PWMU.CO – Sebut saja namanya Candra Kirana. Seorang Muslimah yang kini sedang bekerja di sekolah musik, bidang yang menurut beberapa orang diharamkan oleh Islam. Yang menjadi pertanyaan baginya adalah: apakah benar musik itu tergolong perkataan tidak berguna sebagaimana disebutkan dalam surat Luqman: 6? Lalu kenapa ada dakwah lewat musik, — bahkan kini muncul berbagai nasyid–? Lantas apa bedanya nasyid dengan musik?
Tentang masalah itu, almarhum KH Mu’ammal Hamidy mengupasnya dengan berangkat dari QS Luqman ayat 6. Bunyi ayat itu secara lengkap adalah sebagai berikut:
وَمِنَ النَّاسِ مَنْ يَشْتَرِي لَهْوَ الْحَدِيثِ لِيُضِلَّ عَنْ سَبِيلِ اللَّهِ بِغَيْرِ عِلْمٍ وَيَتَّخِذَهَا هُزُوًا أُولَئِكَ لَهُمْ عَذَابٌ مُهِينٌ
Dan diantara manusia ada orang yang mempergunakan perkataan yang tidak berguna untuk menyesatkan manusia dari jalan Allah tanpa pengetahuan, dan menjadikan jalan Allah olok-olokan.
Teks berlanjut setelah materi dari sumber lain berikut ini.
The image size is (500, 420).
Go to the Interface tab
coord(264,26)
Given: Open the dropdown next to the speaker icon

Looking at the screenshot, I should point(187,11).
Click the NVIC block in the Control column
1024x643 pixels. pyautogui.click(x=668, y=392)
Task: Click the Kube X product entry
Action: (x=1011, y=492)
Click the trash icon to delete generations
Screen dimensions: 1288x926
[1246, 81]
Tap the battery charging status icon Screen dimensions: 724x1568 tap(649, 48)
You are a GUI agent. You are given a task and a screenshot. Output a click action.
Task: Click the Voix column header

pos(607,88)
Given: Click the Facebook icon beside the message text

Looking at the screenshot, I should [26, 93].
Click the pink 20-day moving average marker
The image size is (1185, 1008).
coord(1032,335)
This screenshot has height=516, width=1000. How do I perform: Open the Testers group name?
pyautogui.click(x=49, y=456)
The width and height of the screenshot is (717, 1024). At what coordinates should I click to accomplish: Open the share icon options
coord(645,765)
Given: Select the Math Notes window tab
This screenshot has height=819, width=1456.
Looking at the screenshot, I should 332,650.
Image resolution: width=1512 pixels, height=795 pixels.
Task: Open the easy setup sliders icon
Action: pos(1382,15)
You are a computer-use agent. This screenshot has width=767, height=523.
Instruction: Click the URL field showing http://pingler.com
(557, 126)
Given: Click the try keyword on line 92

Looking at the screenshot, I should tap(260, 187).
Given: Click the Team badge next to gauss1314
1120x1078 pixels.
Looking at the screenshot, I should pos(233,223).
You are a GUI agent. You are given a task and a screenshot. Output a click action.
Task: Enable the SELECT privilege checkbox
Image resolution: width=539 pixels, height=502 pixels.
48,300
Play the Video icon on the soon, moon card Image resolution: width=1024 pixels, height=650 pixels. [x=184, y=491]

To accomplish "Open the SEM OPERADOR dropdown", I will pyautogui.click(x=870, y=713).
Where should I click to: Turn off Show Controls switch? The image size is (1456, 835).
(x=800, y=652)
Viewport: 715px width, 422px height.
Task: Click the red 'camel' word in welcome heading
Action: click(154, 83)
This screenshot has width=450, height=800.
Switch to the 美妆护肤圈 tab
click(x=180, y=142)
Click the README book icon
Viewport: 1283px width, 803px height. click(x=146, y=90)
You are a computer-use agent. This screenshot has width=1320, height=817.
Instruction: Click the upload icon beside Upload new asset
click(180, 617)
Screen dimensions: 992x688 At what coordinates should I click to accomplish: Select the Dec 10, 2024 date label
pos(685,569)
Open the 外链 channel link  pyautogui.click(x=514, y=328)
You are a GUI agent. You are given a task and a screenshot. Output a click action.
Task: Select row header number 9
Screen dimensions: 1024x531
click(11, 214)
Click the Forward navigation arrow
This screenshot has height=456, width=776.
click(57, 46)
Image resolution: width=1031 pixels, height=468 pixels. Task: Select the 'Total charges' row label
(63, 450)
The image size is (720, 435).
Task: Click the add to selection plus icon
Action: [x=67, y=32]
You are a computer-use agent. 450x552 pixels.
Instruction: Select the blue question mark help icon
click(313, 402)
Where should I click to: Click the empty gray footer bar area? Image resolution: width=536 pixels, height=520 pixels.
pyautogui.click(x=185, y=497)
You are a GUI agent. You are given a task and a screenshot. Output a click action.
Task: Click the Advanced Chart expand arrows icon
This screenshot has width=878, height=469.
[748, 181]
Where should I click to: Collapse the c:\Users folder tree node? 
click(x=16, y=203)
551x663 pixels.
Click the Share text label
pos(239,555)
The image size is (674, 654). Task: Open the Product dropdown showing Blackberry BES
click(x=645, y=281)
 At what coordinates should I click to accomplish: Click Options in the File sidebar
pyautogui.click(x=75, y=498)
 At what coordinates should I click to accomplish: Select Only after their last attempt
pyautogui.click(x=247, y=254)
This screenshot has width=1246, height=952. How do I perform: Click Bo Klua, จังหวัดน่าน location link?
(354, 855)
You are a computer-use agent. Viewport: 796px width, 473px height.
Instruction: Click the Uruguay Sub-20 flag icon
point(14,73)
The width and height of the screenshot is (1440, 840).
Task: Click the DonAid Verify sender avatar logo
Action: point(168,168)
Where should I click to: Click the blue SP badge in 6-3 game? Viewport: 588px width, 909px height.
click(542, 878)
Mereka itu akan mendapatkan azab yang menghinakan. (QS Luqman: 6)
“Kalimat “perkataan yang tidak berguna” adalah terjemahan dari laghwul hadits, yang memang ada sebagian orang mengartikannya dengan nyanyian atau musik,” jelas Mu’ammal dalam “Islam dalam Kehidupan Keseharian”.
Alasan mereka yang menafsirkan ini, lanjut Mu’ammal, berangkat dari sebuah riwayat menerangkan bahwa ayat ini diturunkan berkenaan dengan salah seorang dari suku Quraisy yang membeli seorang budak penyanyi. Lalu, budak itu disuruh menyanyi, sambil mengatakan bahwa nyanyiannya ini lebih enak didengar daripada apa yang disampaikan Nabi Muhammad. (Tafsir al-Munir Juz 21, halaman 131). “Dari situ timbul istilah alatul malaahi (alat-alat melalaikan) untuk alat-alat musik, sebagaimana tersebut dalam kitab-kitab fiqih.”
Namun, lanjut Mu’ammal, dalam riwayat lain yang dikatakan laghwul hadits itu adalah buku-buku cerita yang indah-indah, berdasar riwayat yang menceritakan Nadhar bin al-Harist. Pedagang suku Quraisy ini pada suatu hari berdagang ke Persia, lalu di sana dia membeli beberapa buku cerita tentang Rustum, para Kaesar, dan sebagainya. “Cerita itu dibacakan, seraya dikatakan bahwa cerita ini lebih menarik ketimbang cerita Muhammad,” tulisnya sambil mengutip Tafsir al-Munir Juz 21, halaman 131.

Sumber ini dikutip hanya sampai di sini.